Furthermore, the role of civil society in the ongoing negotiations is very obscure, which means that a significant sector of the Zimbabwean populace is already excluded from the process.
The fact of the matter is that the ongoing political problems in Zimbabwe are more than just a battle between ZANU-PF and the MDC. So once the sticky issues between the major political players are resolved, the dialogue process will need to involve a greater part of the population in the country.
In addition, a mere paper-based political deal will do little to resolve the country’s fundamental problems. Put simply, the ongoing talks are dominated more by political characters than by national interests or the common good.
By focusing only on the political characters, the talks are forestalling productive political dialogue aimed at addressing several outstanding issues responsible for the country’s current ossification, including land tenure, human rights abuses, separation of powers and constitutional reform.
To be successful, the process of political dialogue and deal making must reflect the hopes and aspirations of the people as well as receive the blessings of the international community.
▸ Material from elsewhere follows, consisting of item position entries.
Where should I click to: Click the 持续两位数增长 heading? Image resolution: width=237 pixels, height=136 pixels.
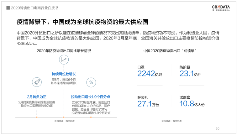coord(64,74)

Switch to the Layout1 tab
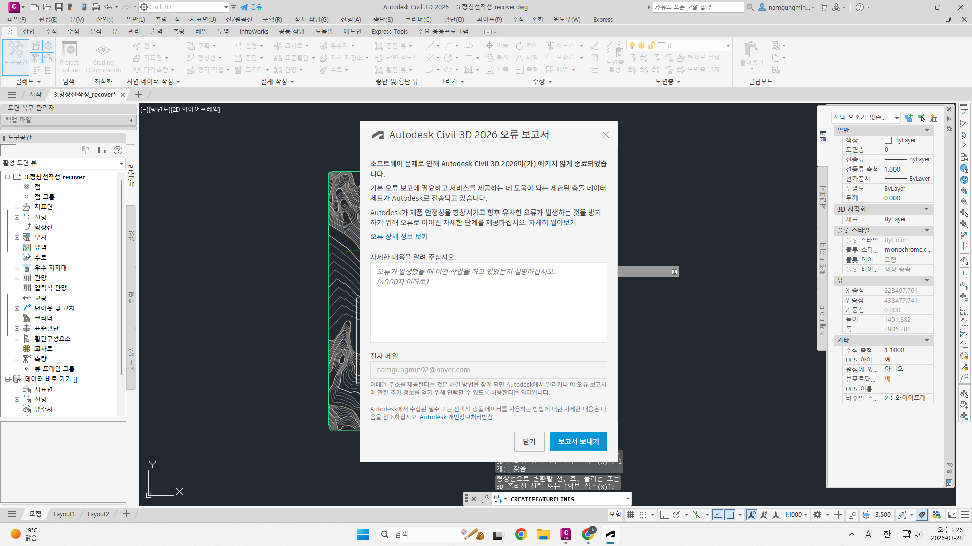(64, 514)
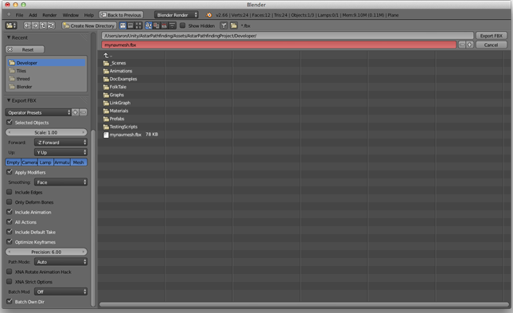The width and height of the screenshot is (513, 313).
Task: Refresh the file list icon
Action: point(51,25)
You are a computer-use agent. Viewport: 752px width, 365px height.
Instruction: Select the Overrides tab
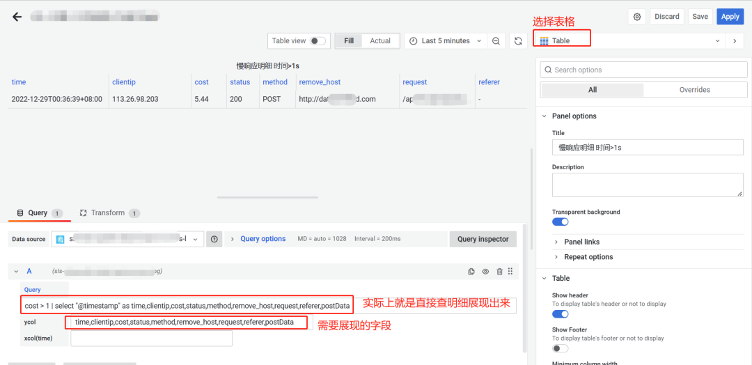tap(694, 90)
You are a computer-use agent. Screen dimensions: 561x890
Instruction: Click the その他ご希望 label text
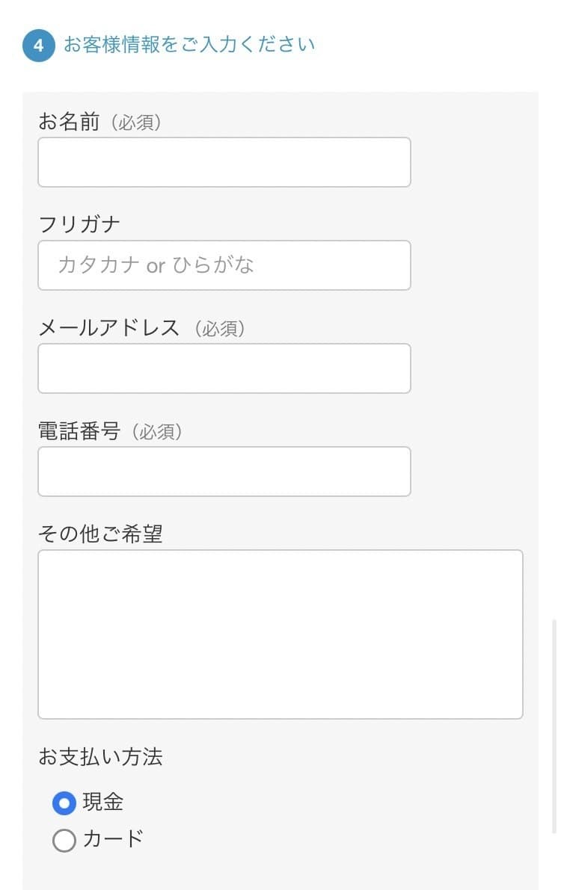(x=100, y=534)
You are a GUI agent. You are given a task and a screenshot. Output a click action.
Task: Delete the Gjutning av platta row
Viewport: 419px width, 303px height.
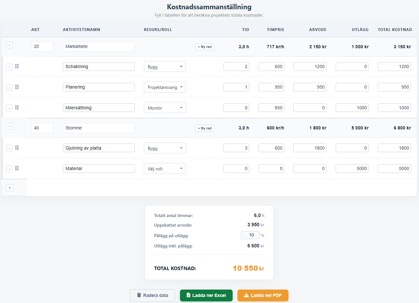pos(9,148)
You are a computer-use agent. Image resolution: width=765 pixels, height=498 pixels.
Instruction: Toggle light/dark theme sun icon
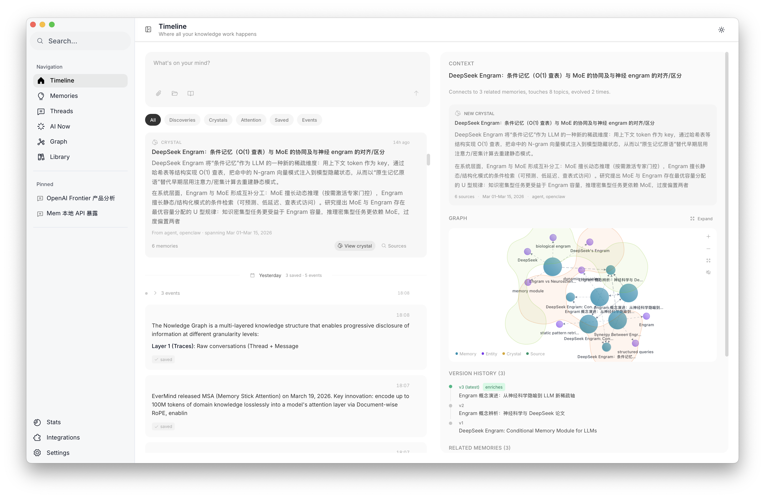(x=721, y=30)
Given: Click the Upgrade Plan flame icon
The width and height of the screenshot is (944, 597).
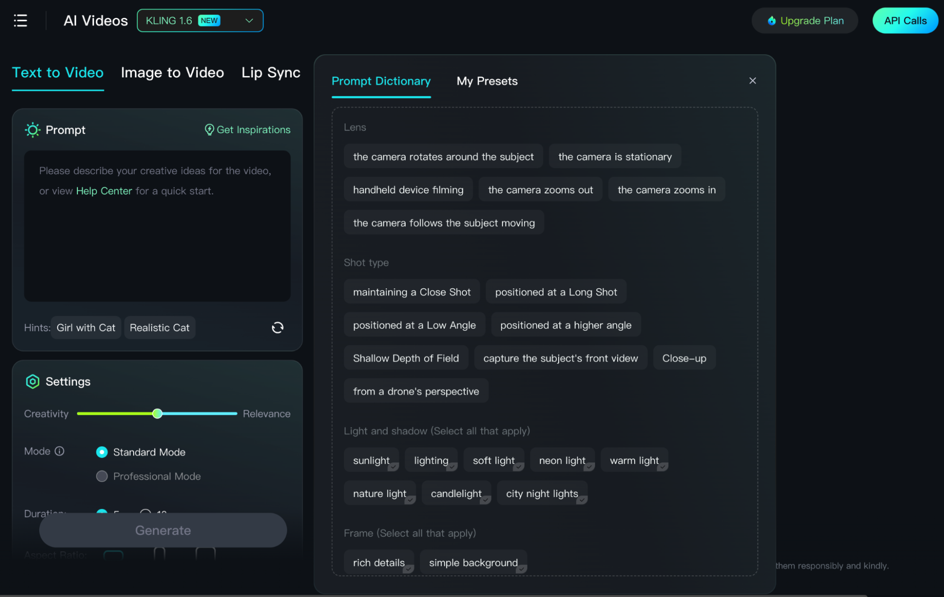Looking at the screenshot, I should 772,21.
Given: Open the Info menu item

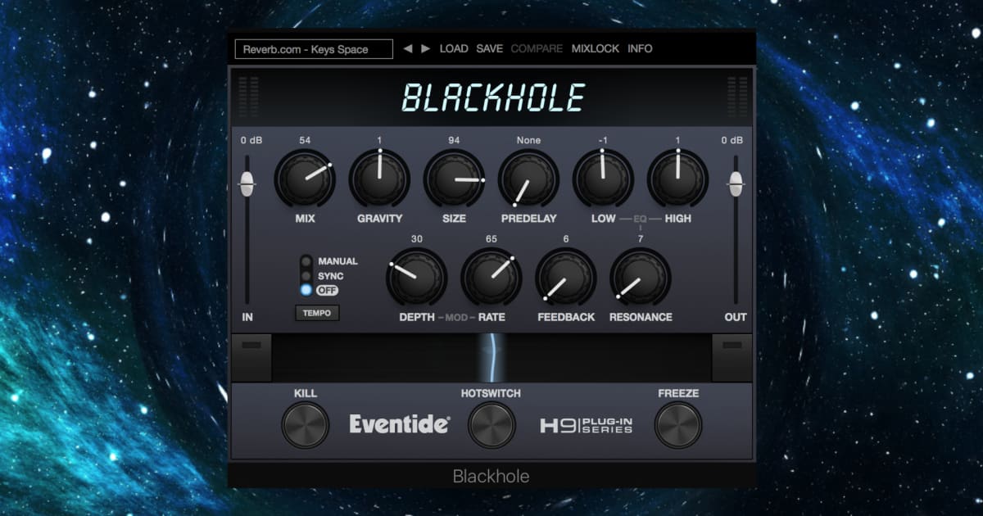Looking at the screenshot, I should pos(640,48).
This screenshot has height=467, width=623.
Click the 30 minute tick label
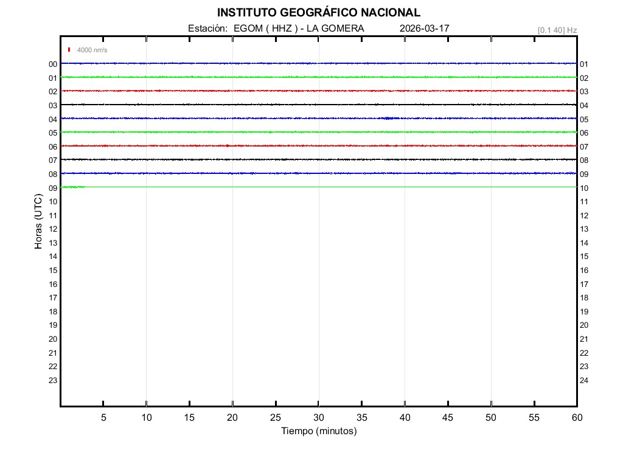click(318, 418)
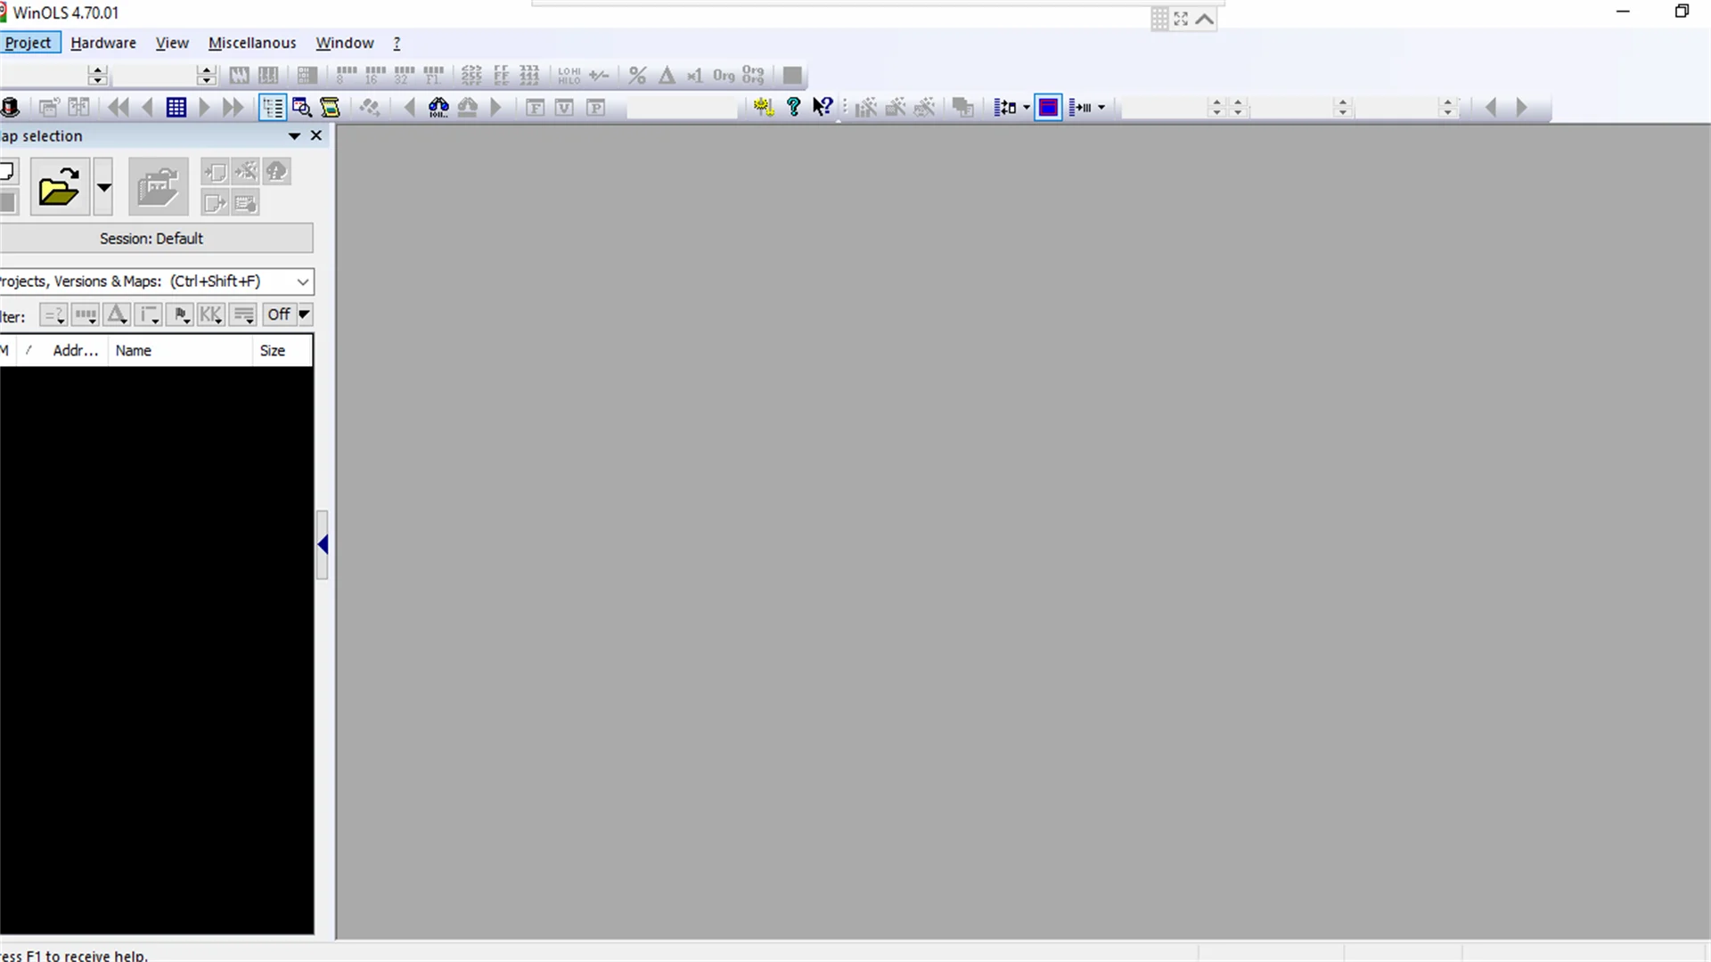Open the Project menu

(29, 42)
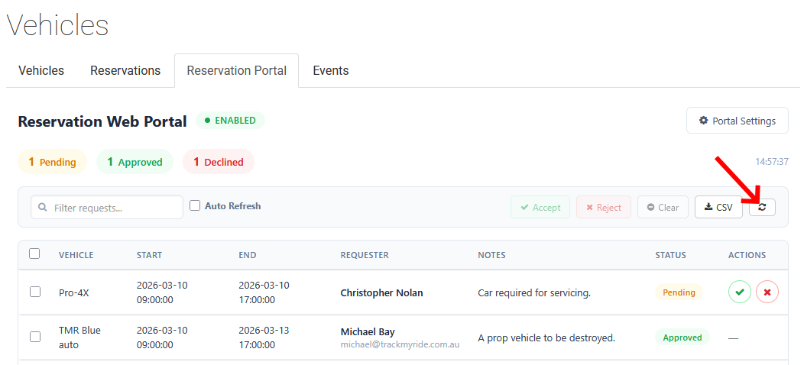
Task: Approve Christopher Nolan's request with green checkmark
Action: coord(739,292)
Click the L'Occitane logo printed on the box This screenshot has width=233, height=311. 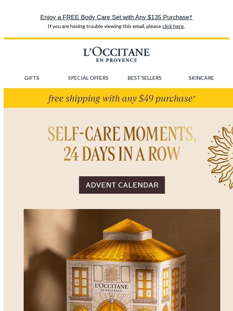111,288
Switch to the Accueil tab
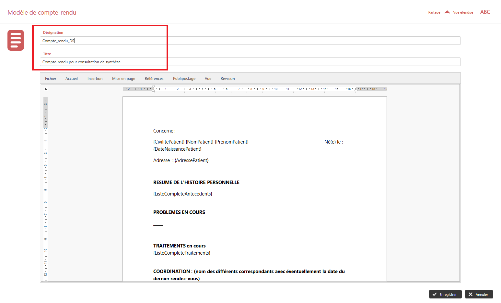The image size is (501, 303). [x=71, y=79]
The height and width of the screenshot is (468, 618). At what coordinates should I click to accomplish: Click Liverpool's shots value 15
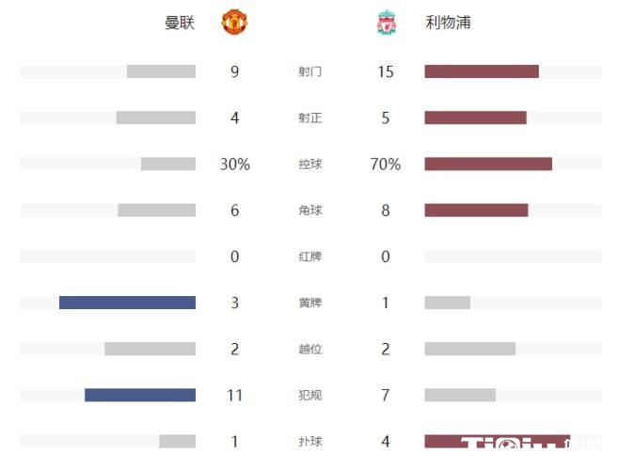[386, 71]
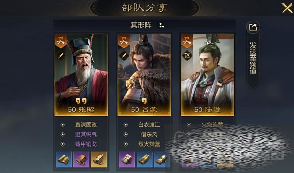294x173 pixels.
Task: Select the gold bamboo slips item under 张昭
Action: 99,160
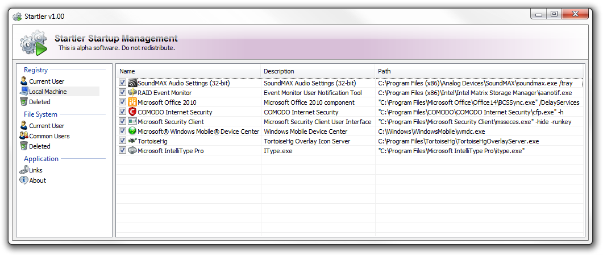Open Common Users under File System

49,136
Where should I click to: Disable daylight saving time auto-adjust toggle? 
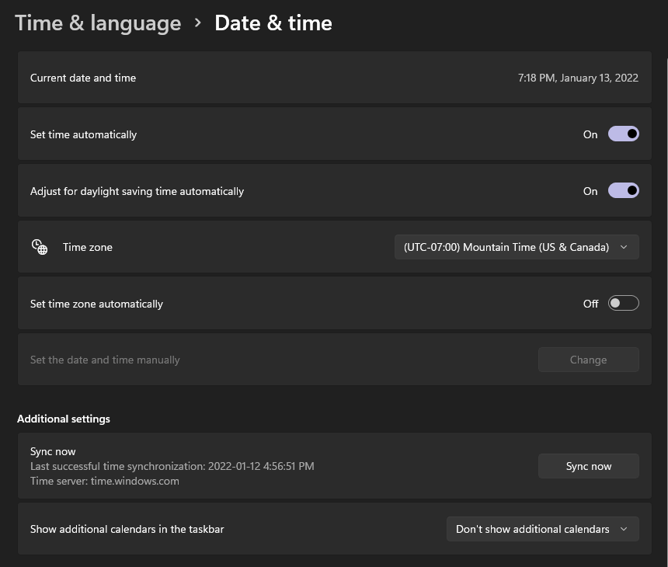tap(623, 190)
There is danger that the ongoing talks will only result in a superficial deal that does little to change the destiny of Zimbabwe.
In the absence of a broad based political settlement, the nation of Zimbabwe will continue down the road of further disintegration and decline. The decline will adversely affect all sectors of society. There will be an increase in lawlessness, brain drain, corruption, environmental degradation, poverty and disease.